(Stored data)
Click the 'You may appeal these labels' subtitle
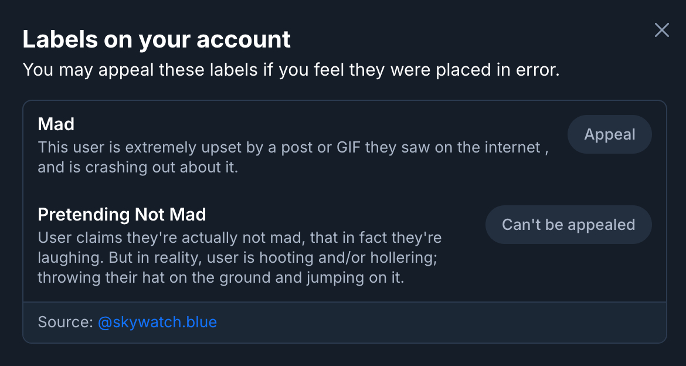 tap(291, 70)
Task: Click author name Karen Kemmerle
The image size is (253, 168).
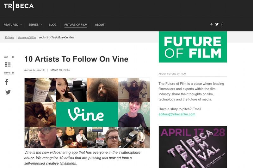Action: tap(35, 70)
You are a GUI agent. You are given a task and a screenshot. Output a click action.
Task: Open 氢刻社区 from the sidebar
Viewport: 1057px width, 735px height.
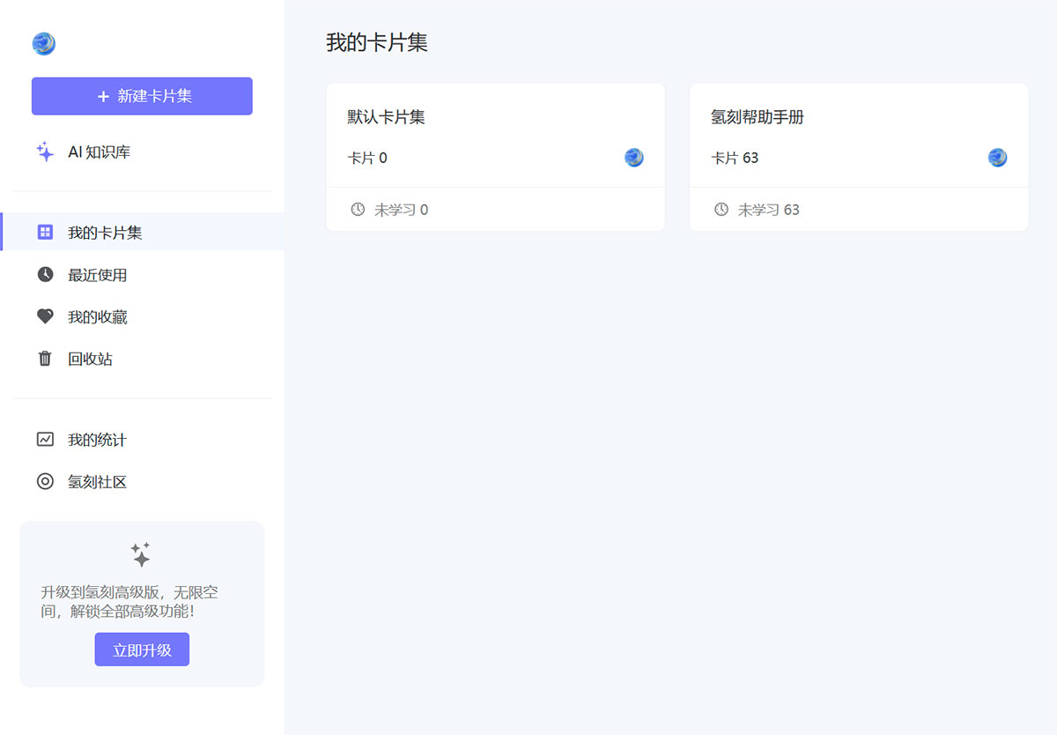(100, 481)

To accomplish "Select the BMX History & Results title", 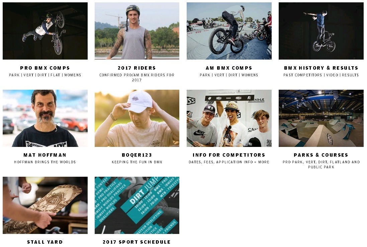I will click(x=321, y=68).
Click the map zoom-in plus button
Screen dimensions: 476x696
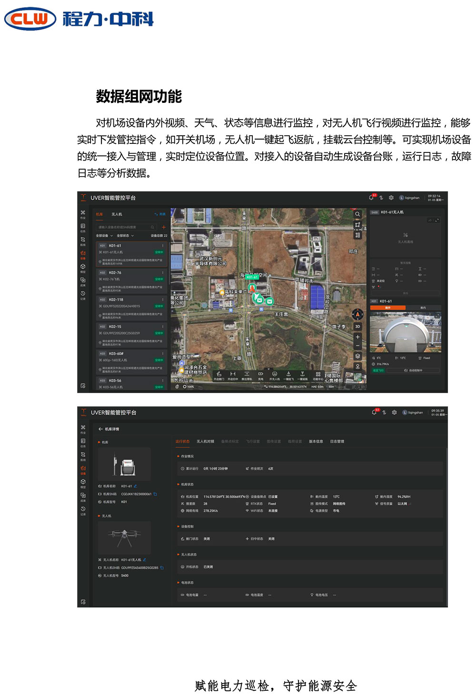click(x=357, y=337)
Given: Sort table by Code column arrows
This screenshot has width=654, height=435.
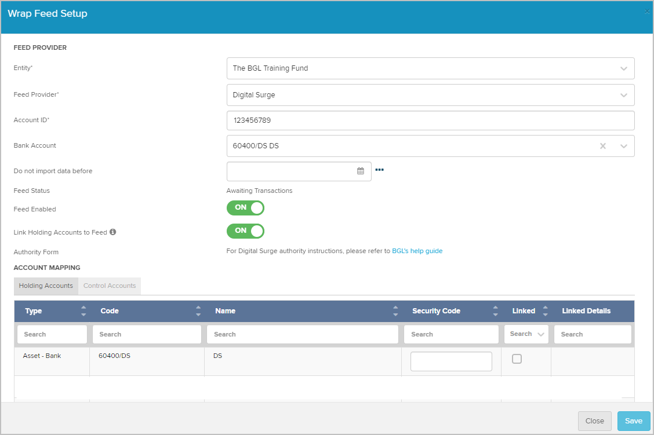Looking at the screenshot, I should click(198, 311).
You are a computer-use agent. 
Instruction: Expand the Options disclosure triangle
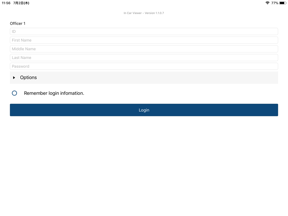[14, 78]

---

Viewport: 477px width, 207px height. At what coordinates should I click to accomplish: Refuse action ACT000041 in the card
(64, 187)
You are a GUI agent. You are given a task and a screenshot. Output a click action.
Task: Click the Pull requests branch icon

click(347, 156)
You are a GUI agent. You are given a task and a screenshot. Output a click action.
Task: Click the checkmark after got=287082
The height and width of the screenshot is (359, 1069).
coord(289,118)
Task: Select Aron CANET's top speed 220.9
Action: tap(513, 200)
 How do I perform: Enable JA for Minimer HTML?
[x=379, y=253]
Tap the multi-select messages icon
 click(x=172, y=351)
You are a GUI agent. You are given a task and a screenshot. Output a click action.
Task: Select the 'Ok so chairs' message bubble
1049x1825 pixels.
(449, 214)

▸ TASK TO COMPLETE
Of the lines above, retype only those from the line containing "Viewport: 477px width, 207px" through the line containing "Task: Click the checkmark after got=287082", including both, exactly.

▸ FINISHED TASK
Viewport: 477px width, 207px height. At what coordinates should I click to accomplish: Refuse action ACT000041 in the card
(64, 187)
You are a GUI agent. You are given a task and a screenshot. Output a click action.
Task: Click the Pull requests branch icon

click(347, 156)
You are a GUI agent. You are given a task and a screenshot. Output a click action.
Task: Click the checkmark after got=287082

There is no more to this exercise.